Study material START

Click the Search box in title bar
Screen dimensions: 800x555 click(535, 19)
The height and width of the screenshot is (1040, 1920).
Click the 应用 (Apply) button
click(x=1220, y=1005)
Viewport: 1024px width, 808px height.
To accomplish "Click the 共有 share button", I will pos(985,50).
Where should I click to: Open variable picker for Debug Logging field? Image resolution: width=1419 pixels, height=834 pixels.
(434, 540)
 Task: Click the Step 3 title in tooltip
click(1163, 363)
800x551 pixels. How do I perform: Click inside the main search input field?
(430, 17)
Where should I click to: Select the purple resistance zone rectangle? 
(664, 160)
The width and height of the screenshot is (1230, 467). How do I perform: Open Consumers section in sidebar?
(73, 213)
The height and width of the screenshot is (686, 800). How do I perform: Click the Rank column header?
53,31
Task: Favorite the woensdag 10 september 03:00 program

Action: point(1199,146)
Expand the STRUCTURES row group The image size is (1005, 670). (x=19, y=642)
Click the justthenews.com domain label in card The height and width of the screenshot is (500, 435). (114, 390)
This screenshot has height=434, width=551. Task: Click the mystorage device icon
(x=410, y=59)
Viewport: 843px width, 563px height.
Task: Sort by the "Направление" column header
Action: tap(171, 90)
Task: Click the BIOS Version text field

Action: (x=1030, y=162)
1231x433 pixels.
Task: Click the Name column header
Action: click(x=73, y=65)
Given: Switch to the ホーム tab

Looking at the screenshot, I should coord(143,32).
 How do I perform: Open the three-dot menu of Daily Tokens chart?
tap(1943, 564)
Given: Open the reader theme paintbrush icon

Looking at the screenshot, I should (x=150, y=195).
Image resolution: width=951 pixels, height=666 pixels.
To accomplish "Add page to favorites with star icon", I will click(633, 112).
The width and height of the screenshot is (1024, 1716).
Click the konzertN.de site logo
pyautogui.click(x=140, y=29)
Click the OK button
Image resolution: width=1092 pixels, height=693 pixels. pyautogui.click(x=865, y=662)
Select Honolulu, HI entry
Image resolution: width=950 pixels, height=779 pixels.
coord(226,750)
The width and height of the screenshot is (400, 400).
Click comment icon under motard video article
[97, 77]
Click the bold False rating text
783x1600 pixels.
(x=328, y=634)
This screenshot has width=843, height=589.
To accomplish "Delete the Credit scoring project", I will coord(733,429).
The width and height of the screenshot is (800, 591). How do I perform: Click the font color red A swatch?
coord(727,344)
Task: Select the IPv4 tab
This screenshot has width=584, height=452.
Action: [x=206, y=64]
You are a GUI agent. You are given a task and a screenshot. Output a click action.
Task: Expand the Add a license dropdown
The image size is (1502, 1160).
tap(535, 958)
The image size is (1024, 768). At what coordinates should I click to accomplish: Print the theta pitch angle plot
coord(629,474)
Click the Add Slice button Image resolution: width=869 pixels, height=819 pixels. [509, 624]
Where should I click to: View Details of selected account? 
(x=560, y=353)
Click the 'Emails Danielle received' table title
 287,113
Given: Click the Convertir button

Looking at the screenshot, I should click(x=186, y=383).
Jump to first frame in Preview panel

Study material END

▶ **What you have to do**
Every entry needs to be copied again exactly.

▶ **Output of the exercise**
Click the Search box in title bar
Screen dimensions: 800x555 click(535, 19)
The height and width of the screenshot is (1040, 1920).
Click the 应用 (Apply) button
click(x=1220, y=1005)
Viewport: 1024px width, 808px height.
To accomplish "Click the 共有 share button", I will pos(985,50).
Where should I click to: Open variable picker for Debug Logging field? Image resolution: width=1419 pixels, height=834 pixels.
(434, 540)
 Task: Click the Step 3 title in tooltip
click(1163, 363)
800x551 pixels. How do I perform: Click inside the main search input field?
(430, 17)
Where should I click to: Select the purple resistance zone rectangle? 
(664, 160)
The width and height of the screenshot is (1230, 467). How do I perform: Open Consumers section in sidebar?
(73, 213)
The height and width of the screenshot is (686, 800). How do I perform: Click the Rank column header?
53,31
Task: Favorite the woensdag 10 september 03:00 program

Action: point(1199,146)
Expand the STRUCTURES row group The image size is (1005, 670). (x=19, y=642)
Click the justthenews.com domain label in card The height and width of the screenshot is (500, 435). (114, 390)
This screenshot has height=434, width=551. Task: Click the mystorage device icon
(x=410, y=59)
Viewport: 843px width, 563px height.
Task: Sort by the "Направление" column header
Action: tap(171, 90)
Task: Click the BIOS Version text field

Action: (x=1030, y=162)
1231x433 pixels.
Task: Click the Name column header
Action: click(x=73, y=65)
Given: Switch to the ホーム tab

Looking at the screenshot, I should coord(143,32).
 How do I perform: Open the three-dot menu of Daily Tokens chart?
tap(1943, 564)
Given: Open the reader theme paintbrush icon

Looking at the screenshot, I should (x=150, y=195).
Image resolution: width=951 pixels, height=666 pixels.
To accomplish "Add page to favorites with star icon", I will click(633, 112).
The width and height of the screenshot is (1024, 1716).
Click the konzertN.de site logo
pyautogui.click(x=140, y=29)
Click the OK button
Image resolution: width=1092 pixels, height=693 pixels. pyautogui.click(x=865, y=662)
Select Honolulu, HI entry
Image resolution: width=950 pixels, height=779 pixels.
coord(226,750)
The width and height of the screenshot is (400, 400).
Click comment icon under motard video article
[97, 77]
Click the bold False rating text
783x1600 pixels.
(x=328, y=634)
This screenshot has width=843, height=589.
To accomplish "Delete the Credit scoring project", I will coord(733,429).
The width and height of the screenshot is (800, 591). How do I perform: Click the font color red A swatch?
coord(727,344)
Task: Select the IPv4 tab
This screenshot has width=584, height=452.
Action: [x=206, y=64]
You are a GUI agent. You are given a task and a screenshot. Output a click action.
Task: Expand the Add a license dropdown
The image size is (1502, 1160).
tap(535, 958)
The image size is (1024, 768). At what coordinates should I click to accomplish: Print the theta pitch angle plot
coord(629,474)
Click the Add Slice button Image resolution: width=869 pixels, height=819 pixels. [509, 624]
Where should I click to: View Details of selected account? 
(x=560, y=353)
Click the 'Emails Danielle received' table title
 287,113
Given: Click the Convertir button

Looking at the screenshot, I should click(x=186, y=383).
Jump to first frame in Preview panel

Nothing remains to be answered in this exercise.